I have only used engines written specifically for a game. I would probably try godot. However, I don't think most engines qualify as simple to use. For simple to use you need to restrict your game options to some degree. A simple rpg engine is very different from a simple platformer engine.
I've looked at rpgs and have been disappointed at the state of things. OHRRPGCE is available but it has many limitations due to it's age. I created Bt Builder but it is a reimplementation of the Bard's Tale Construction Set. While it is much more capable at implementing a game like the old Bard's Tale games, it can't do a Final Fantasy style game. I didn't find a lot of resources for modding Flare when I looked at it but that seems to have gotten better.
@spring I'm really sorry, I didn't even pay attention to that video. IGN is pretty gross lol I'm sure you'd set a different vibe, your awesome music alone would set you apart. The point was just to see their mechanics and how they bridged rpg and platformer.
@xcom That's probably off topic but I'll bite lol
As for game engines, I've done a good deal of research and dabbled in quite a few engines to find the best one for me. I'll be honest, though... I haven't really paid a lot of attention to licensing.
As for simple to use, dulsi hit it on the head. If it's overly simple to use, then it's probably going to come with heavy restraints.
I'll throw out the two I like the most, based on my personal experience and that I know are open-source (MIT)
Godot
As dulsi also mentioned, godot is a great engine and it's relatively simple to use.
Pros:
Cons:
Unreal
I'm still fairly new to this one but I absolutely love it and it's what I use on a regular basis for 2D.
Pros:
Cons:
For another discussion, I made a little video comparing how quick and easy it is to get a block moving on the screen on Unreal vs Gamemaker. I'll leave that here so you can see what I'm talking about.
https://youtu.be/eyXoTj70tAQ
edit:I don't know what happened to my spacing, so I'm sorry for the wall of text.
@VinnNo: spacing fixed(ish).
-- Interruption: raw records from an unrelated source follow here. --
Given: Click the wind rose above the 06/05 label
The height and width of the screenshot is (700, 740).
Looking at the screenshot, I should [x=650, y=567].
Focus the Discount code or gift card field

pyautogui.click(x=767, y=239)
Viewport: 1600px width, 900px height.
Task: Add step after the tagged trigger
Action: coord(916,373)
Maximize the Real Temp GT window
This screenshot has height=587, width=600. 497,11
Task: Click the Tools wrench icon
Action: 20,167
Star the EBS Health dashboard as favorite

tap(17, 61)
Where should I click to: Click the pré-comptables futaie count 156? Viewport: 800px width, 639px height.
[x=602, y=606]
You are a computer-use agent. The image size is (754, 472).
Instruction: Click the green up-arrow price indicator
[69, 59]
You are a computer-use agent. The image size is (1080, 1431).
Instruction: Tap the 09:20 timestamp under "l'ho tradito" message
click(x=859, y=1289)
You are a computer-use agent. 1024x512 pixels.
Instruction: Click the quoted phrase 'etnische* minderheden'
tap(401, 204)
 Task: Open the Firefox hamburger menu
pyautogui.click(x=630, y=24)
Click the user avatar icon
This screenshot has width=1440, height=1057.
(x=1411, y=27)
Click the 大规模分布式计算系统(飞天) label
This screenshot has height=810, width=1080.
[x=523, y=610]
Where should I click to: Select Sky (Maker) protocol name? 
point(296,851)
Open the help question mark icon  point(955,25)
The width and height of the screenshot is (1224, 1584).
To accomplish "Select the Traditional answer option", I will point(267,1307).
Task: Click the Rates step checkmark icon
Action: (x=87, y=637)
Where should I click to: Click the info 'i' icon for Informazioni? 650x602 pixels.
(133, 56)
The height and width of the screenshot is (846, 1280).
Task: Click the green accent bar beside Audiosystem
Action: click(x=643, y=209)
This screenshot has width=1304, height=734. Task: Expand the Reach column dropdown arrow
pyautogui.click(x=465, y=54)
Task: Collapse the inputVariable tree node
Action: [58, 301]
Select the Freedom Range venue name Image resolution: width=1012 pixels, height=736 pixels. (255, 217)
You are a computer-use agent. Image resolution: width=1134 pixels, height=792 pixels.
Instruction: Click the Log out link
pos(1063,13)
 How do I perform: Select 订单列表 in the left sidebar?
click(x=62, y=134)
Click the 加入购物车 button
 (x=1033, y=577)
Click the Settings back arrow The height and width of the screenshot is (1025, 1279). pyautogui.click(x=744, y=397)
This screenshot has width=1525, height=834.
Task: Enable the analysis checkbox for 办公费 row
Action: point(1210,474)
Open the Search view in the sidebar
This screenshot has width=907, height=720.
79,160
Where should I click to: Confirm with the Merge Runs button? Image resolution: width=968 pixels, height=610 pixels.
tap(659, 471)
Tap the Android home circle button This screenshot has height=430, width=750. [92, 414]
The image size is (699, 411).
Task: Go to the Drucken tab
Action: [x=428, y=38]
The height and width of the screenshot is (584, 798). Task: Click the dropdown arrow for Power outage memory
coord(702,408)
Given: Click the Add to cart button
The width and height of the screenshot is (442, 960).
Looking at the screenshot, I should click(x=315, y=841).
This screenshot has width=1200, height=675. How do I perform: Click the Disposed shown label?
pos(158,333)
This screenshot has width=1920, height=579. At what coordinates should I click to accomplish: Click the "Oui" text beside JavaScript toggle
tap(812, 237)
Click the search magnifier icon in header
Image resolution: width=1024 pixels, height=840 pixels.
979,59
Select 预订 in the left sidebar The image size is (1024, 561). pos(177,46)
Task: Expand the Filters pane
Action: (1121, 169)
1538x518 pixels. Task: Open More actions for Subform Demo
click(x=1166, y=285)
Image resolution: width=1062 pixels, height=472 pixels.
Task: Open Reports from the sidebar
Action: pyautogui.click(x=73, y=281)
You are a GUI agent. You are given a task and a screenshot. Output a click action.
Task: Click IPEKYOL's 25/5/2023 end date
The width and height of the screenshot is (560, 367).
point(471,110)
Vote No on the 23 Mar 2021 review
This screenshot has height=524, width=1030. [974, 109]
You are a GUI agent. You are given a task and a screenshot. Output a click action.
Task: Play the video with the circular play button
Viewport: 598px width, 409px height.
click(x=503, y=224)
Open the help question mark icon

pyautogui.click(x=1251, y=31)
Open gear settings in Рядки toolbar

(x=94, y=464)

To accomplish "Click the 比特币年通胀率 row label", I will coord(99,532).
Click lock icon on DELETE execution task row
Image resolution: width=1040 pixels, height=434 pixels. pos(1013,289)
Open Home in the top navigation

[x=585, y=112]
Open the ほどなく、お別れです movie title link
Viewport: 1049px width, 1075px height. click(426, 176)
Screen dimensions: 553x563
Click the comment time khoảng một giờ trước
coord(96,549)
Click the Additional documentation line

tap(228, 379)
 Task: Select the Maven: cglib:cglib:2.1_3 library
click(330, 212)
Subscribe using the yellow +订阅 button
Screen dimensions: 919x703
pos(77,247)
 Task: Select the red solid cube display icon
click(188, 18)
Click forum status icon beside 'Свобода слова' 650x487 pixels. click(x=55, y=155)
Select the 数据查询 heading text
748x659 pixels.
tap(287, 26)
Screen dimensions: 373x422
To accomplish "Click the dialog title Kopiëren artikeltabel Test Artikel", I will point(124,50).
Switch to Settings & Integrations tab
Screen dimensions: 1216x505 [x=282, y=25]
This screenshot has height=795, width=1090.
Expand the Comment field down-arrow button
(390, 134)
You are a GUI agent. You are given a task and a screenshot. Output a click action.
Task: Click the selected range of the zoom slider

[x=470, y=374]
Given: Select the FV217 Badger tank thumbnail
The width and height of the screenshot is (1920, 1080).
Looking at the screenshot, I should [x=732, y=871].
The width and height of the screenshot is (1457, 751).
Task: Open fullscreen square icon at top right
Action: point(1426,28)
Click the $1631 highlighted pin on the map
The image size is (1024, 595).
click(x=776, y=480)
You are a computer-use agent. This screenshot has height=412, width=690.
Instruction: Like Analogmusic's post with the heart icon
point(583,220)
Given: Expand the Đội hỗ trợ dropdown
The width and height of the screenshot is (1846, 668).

This forum does that sometimes to pasting formatted text. :)
--Medicine Storm
@VinnNo0
Yay! The IGN hate train!
Seriously though, the game does look extremely good, especially visually, I might get some inspiration from it here and there ;) even though it's pretty different from what I want to achieve too.
Thanks for your compliment about my music btw! ;w;
@medicine Thanks, that's better than what I did initially lol Yeah, I have problems when I'm doing forum stuff on my phone in the body directly too, so I dunno.
@spring You're music is always good. Unfortunately, it meshes best with pixel games and I don't do very well in that area, so I haven't been able to use ''em :/
@VinnNo.0
It's certainly not always good ! XD Glad you like it though, it makes sense that it would fit better with pixel games I suppose....
Hello, thank you for your replies, and sorry for my (very) late reply.
So, according to your advices, and to my own research, the game engines which I could use for future projects are :
Godot, Unreal, Game Maker, RPGBoss.
I also noticed that Android has a lot of game maker apps : see here for a list.
I hope I will have enough time to learn using some of them, and that it won't be too hard.
If yes, I would be able to make more elaborate games for jams.
@Spring: I just want to say thanks for opening this thread and being so honest about your development struggles. I don't think the topic is too personal, making games is hard and we've all had similar struggles. I think it's actually very instructive for others to hear about the problems you've had and the ways you've tried to combat them. I also commend you for taking such a critical look at your own work. I know that's not an easy thing to do but I'm sure it's a process that will serve you well over time.
Outside of that, I don't have too much to say that VinnNo.0 didn't already cover. The visual novel idea is certainly an interesting one. You could maybe try doing a story that way just to see if you find it satisfying.
@VinnNo.0: I hate to be a hater, but I can't resist offering a counter point, I love the look of Child of Light, but I seriously played it right up until the first battle and never touched it again. I found the switch from real time action running and jumping about to turn based combat stifling and frustrating. So I am in the camp that the game is not a great example of mixing platforming and RPG gameplay very well. But then again, you can check Metacritic to see I am clealry in the minority on this, so maybe it just shows what I know. ;)
@Xom Adept: Not much to add, I would just say start with what's free. Honestly, if you've already done bare C and SDL any of these engines should feel like a cake-walk.
@withthelove
I've tried the visual novel idea and it wasn't great, right now I've changed the main character and is using a different story that ties in a bit better with the gameplay, but I still have no ideas about what to actually put in the game O_o especially level design, that is a major weak side of mine like I've also said above ^^' but that's why you gotta challenge yourself to do it anyway I suppose. I neither think there will be any battles at all, so a turn based battle system is probably not going to be a thing in it, maybe just flying around and listening to the music will be good enough for a start.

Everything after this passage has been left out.